EXERCISE INSTRUCTIONS: Only the pictures are to be left out; set down the rest of the records exactly.

INPUT:

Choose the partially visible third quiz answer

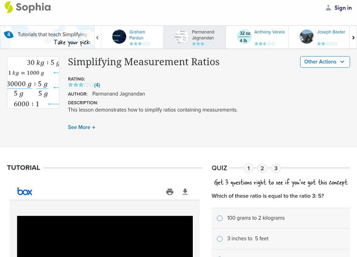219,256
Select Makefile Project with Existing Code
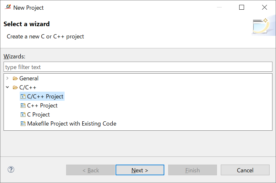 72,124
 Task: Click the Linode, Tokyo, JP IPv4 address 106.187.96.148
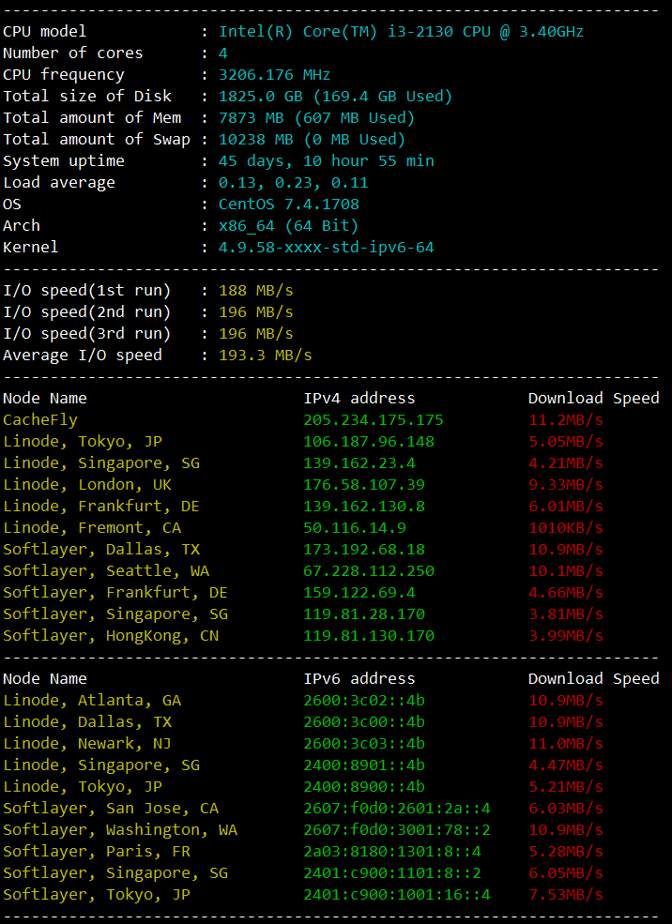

FINISHED EXERCISE:
Choose the partially visible third quiz answer

219,256
Select Makefile Project with Existing Code
 72,124
 Task: Click the Linode, Tokyo, JP IPv4 address 106.187.96.148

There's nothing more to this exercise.